Guyer explained during the press call that the four analyzed states were selected to reflect diversity, as well as the presence of significant activity at the state insurance regulatory agency and Medicaid agency levels in those jurisdictions. She added that the sponsors wanted to avoid looking at “usual suspects” such as Vermont, which became a pioneer in establishing a hub-and-spoke model for expanding access to evidence-based treatment for opioid addiction.

Recommended actions

The report offers six main recommendations for impactful action by state regulators, policy-makers and other stakeholders:

  • Expand access to medication-assisted treatment (MAT) by removing barriers to MAT and enhancing affordability. “There is no medical or policy need that justifies delaying or denying access to MAT—particularly during an epidemic,” the report states. Last fall in Pennsylvania, state officials announced an agreement under which all major commercial insurers would cover at least one formulation of each of the three approved medication treatments for opioid dependence, with no prior authorization requirements for coverage and with placement of MAT on the lowest patient cost-sharing tier of the pharmacy benefit.

  • Enforce mental health and substance use disorder parity laws. Patients cannot be expected to know whether the behavioral health services they are receiving are at parity with general health benefits, so this oversight responsibility falls on state regulators, Pennsylvania Insurance Commissioner Jessica Altman said at this week's briefing. “Parity is more than a law—it is almost a belief system,” Altman said. In Colorado, the state Division of Insurance rejected 11 market conduct examinations of insurance companies because they did not probe deep enough into the causes and effects of disparities in care, said Kate Harris, the insurance division's chief deputy commissioner. Colorado is now under a legislative mandate to ensure parity compliance as part of the insurance rate review process, Harris said.

  • Enforce network adequacy requirements to ensure timely access to care. A provider network may appear adequate for treating enrollees with opioid use disorders, but states need to determine if these providers are accepting new patients. Several states have worked to build infrastructure to support MAT providers, such as in North Carolina where Project OBOT (Office-Based Opioid Treatment) involves collaborative community-based care with local physicians at the hub.

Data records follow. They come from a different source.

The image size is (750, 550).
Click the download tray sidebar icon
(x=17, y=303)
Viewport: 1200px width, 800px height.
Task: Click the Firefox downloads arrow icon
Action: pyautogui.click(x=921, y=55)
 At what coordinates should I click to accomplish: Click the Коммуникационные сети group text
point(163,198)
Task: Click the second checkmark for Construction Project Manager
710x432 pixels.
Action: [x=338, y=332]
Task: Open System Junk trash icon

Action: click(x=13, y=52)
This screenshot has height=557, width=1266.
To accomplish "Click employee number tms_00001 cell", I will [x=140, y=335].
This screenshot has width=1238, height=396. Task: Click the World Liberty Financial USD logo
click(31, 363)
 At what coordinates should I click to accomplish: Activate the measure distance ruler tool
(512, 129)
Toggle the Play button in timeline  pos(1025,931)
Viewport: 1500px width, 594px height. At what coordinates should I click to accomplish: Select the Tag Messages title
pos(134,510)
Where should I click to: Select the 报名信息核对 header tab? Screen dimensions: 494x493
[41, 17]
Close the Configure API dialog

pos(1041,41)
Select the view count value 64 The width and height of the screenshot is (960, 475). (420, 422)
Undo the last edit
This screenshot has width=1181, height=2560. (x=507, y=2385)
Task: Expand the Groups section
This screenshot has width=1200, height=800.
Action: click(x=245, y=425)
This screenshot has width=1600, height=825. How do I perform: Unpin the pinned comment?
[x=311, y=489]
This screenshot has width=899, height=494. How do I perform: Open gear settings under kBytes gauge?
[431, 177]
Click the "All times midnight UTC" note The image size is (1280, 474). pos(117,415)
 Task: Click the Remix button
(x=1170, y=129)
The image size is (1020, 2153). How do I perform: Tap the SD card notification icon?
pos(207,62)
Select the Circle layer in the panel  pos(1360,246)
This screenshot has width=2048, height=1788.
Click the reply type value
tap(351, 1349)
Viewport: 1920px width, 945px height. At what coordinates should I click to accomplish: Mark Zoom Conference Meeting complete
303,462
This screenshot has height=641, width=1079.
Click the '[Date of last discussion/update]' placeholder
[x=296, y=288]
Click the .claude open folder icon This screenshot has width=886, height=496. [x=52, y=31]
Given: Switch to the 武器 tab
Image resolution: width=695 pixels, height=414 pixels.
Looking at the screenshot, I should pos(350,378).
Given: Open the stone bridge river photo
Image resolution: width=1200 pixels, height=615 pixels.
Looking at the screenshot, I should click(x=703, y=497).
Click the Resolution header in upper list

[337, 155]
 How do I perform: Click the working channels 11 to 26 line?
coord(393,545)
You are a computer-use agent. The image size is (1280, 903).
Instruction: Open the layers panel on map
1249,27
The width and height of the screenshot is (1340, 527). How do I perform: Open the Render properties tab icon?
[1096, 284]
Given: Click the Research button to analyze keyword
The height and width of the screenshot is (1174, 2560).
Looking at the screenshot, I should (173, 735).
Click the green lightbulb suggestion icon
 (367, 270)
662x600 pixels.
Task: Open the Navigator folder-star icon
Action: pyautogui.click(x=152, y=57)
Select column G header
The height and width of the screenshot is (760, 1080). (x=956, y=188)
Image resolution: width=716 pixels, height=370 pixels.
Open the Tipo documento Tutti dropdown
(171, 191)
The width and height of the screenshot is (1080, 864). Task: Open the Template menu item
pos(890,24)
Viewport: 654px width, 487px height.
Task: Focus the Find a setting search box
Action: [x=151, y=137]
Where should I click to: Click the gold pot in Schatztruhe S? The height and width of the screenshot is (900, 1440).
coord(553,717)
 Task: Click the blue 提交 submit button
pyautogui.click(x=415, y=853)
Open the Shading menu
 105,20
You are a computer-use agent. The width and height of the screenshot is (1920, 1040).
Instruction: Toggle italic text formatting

  • Improve access to comprehensive pain care. Several states are working to improve access to non-opioid options for pain management. In Colorado, for example, the Medicaid program covers antiepileptics and other non-opioid pain relievers without prior authorization.

  • Access to naloxone can help save lives from overdose. “The uptake of naloxone has been a public health success, but there is more that can be done,” the report states. Insurance regulators can work to ensure that the overdose reversal drug is not subject to prior authorization requirements or placed on high cost-sharing tiers of insurance benefits.

  • Improve evaluation. The report suggests that while some states have taken initial steps toward broader evaluation of their opioid-fighting efforts, “...few states have initiated the kind of comprehensive policy evaluation warranted by this epidemic.”

AMA President Patrice Harris, MD, who also chairs the AMA's Opioid Task Force, stated during the briefing that while there are several evidence-based practices that are working at the state level, “There are no single magic wand solutions.”